Yes, it can be quite difficult to work with foreign language filenames on the command line. For CJK, the encodings are usually 2-4 bytes long, and unless you have the appropriate IM and knowledge, almost impossible to work with directly.
First of all, sed does work with unicode. However the example pattern you gave above is all wrong. The "wildcard" is ".*" (not "*."), and they shouldn't go inside brackets unless you're trying to match literal characters. So...
Code:
sed 's/^.*SOMETHING/SOMETHING/'
...should strip all the characters in front of "SOMETHING".
Second, try using globbing to grab the file by the part of the name you can type.
Code:
mv "*SOMETHING BLAH BLAH.ext" "new_file_name.txt"
Now a more complicated method. The uniname command (available in the uniutils package) will show you the multi-byte encodings of the individual characters, which you can then use in the shell, with a bit of trickery.
Code:
$ ls *file1.txt
日本語file1.txt
$ ls *file1.txt |uniname -bnpu
character encoded as glyph
0 E6 97 A5 日
1 E6 9C AC 本
2 E8 AA 9E 語
3 66 f
4 69 i
5 6C l
6 65 e
7 31 1
8 2E .
9 74 t
10 78 x
11 74 t
12 0A
$ mv $'\xE6\x97\xA5\xE6\x9C\xAC\xE8\xAA\x9Efile1.txt' new_file_name.txt
$'' is a bash shell pattern which expands various escape sequences into their actual characters. Octal byte-codes like the ones above can be used in it in the pattern "\xNN".
This is cumbersome though, and only really good for scripting purposes. I'm only including it here for completeness.
One option I recommend is to use the qmv command from the
renameutils package. qmv will load all the filenames given to it into a text editor, which you can then edit by hand. When you save the file, it will automatically rename all the files at once.

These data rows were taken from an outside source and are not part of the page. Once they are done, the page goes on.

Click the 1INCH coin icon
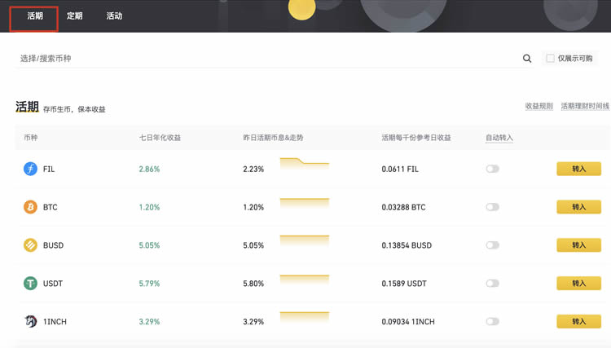Screen dimensions: 611x348 (30, 322)
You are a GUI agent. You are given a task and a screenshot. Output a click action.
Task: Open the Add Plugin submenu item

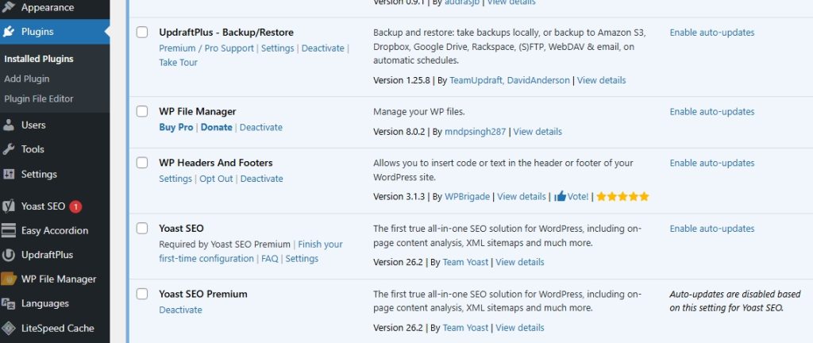coord(26,79)
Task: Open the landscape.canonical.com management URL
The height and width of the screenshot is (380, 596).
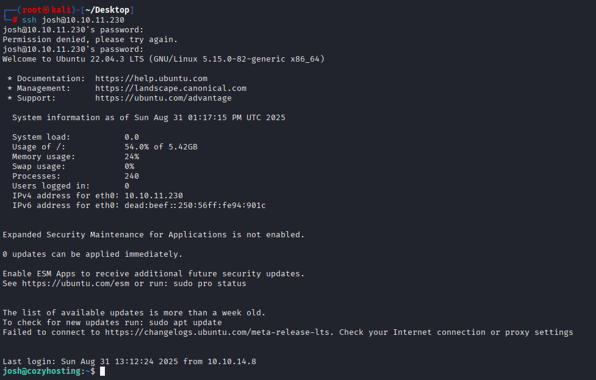Action: click(171, 88)
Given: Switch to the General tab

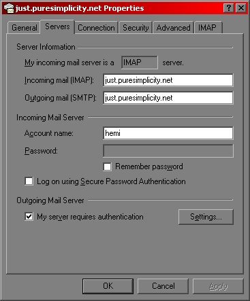Looking at the screenshot, I should click(24, 28).
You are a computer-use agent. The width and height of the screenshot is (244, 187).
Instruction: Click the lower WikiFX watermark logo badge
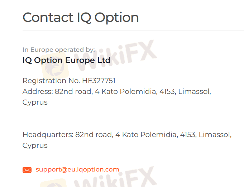(x=54, y=183)
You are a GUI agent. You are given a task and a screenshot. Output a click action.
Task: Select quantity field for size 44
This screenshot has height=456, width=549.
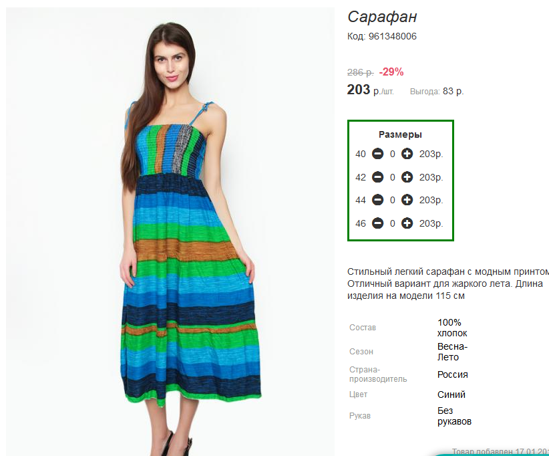click(393, 200)
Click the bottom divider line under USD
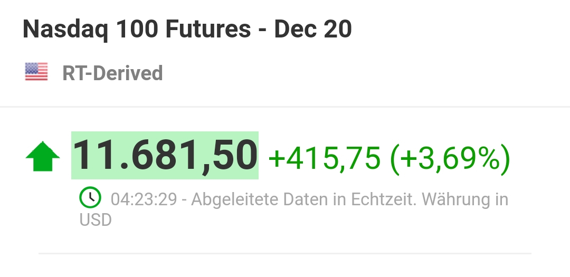This screenshot has width=570, height=277. (x=285, y=254)
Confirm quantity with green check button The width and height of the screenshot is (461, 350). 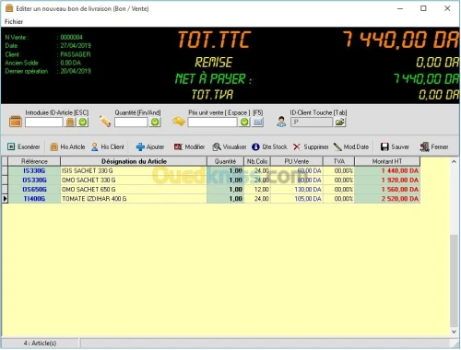[155, 123]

The following uses my personal set-up for qmv, which places the from and to names on sequential lines. You can set it up as an alias if you want. The editor used is determined by your $EDITOR environmental variable, or by the -e option.
Code:
$ ls *
日本語file1.txt
本日語file2.txt
語日本file3.txt
語本日file4.txt
$ qmv -v -f sc -o separate,indicator1='f|',indicator2='t|' *
#outputs to nano:
f|\346\227\245\346\234\254\350\252\236file1.txt
t|\346\227\245\346\234\254\350\252\236file1.txt
f|\346\234\254\346\227\245\350\252\236file2.txt
t|\346\234\254\346\227\245\350\252\236file2.txt
f|\350\252\236\346\227\245\346\234\254file3.txt
t|\350\252\236\346\227\245\346\234\254file3.txt
f|\350\252\236\346\234\254\346\227\245file4.txt
t|\350\252\236\346\234\254\346\227\245file4.txt
Unfortunately though, it doesn't seem to want to send them to the editor as pure unicode strings, so all you get are bytecodes. Notice that in this case the bytes are displayed in decimal form instead of octal, but the basic concept is the same. Just rename the "t" lines (but don't touch the "f" lines) and save and close the editor.
Finally, there are other bulk renamers out there (mostly gui), such as krename and pyrenamer.